Immunohistochemical Analysis of 5-HT and SP in Shrews

Shrews (n = 5–6 shrews per group) were treated with either vehicle or yohimbine (1 mg/kg, i.p.) and rapidly anesthetized with isoflurane and subjected to perfusion at 15 min and 30 min post-treatment to examine 5-HT and SP immunoreactivity. The experimental procedure prior to staining was performed as described above for Section 4.4.1. c-fos Staining and Image Analysis. Coronal brainstem sections (20 μm) were blocked with 0.1 M PBS containing 10% donkey serum and 0.3% Triton X-100, then incubated overnight at 4 °C with a mix of goat anti-5-HT primary antibody (1:1000, ab66047, Abcam) and rat anti-SP primary antibody (1:400, MAB356, EMD Millipore, Burlington, VT, USA) in 0.1 M PBS containing 5% donkey serum and 0.3% Triton X-100. Sections were washed 3 times (10 min each) in PBS and incubated in a mix of Alexa Fluor 488 donkey anti-goat (1:500, ab150133, Abcam) and cy3-conjugated donkey anti-rat (1:500, AP189C, EMD Millipore) secondary antibody in 0.1 M PBS containing 0.3% Triton X-100 for 2 h at room temperature.
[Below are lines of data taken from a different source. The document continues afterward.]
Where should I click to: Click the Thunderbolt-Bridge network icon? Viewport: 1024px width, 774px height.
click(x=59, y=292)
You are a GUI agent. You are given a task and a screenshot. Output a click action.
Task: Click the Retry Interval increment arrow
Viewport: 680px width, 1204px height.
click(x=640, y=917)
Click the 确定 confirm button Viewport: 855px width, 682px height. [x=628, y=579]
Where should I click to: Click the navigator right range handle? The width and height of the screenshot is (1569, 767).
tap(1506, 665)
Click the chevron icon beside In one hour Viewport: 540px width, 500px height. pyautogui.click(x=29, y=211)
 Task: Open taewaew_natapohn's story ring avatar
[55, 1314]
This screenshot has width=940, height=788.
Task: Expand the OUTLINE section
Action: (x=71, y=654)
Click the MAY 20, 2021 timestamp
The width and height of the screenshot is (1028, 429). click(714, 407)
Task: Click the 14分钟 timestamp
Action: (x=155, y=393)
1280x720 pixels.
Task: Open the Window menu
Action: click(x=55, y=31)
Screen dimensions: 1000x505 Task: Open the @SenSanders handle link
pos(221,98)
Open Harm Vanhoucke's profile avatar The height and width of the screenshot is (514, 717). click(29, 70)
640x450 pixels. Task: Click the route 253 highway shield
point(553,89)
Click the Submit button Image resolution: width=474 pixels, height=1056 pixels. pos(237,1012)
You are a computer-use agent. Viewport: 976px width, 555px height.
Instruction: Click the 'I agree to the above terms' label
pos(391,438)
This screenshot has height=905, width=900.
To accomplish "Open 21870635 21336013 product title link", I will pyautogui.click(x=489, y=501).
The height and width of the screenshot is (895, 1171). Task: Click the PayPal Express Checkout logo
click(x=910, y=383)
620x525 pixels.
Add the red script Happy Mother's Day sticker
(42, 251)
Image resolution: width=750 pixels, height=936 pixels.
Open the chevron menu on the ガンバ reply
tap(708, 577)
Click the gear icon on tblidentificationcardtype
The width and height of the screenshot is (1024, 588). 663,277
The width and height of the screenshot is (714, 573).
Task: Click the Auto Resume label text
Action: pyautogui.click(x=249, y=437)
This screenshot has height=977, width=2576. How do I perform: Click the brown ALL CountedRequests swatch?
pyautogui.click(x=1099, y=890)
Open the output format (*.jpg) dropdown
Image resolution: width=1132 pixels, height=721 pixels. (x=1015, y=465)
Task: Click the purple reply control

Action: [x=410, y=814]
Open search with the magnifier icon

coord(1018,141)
After washing with PBS 3 times (10 min each), sections were mounted with anti-fade mounting medium containing DAPI (Vector Laboratories). Images for the DVC were acquired using a confocal microscope (Zeiss LMS 880) as described above. Fluorescence intensity (mean gray value) of 5-HT and SP values were acquired using ImageJ software, as described previously [45 (link)].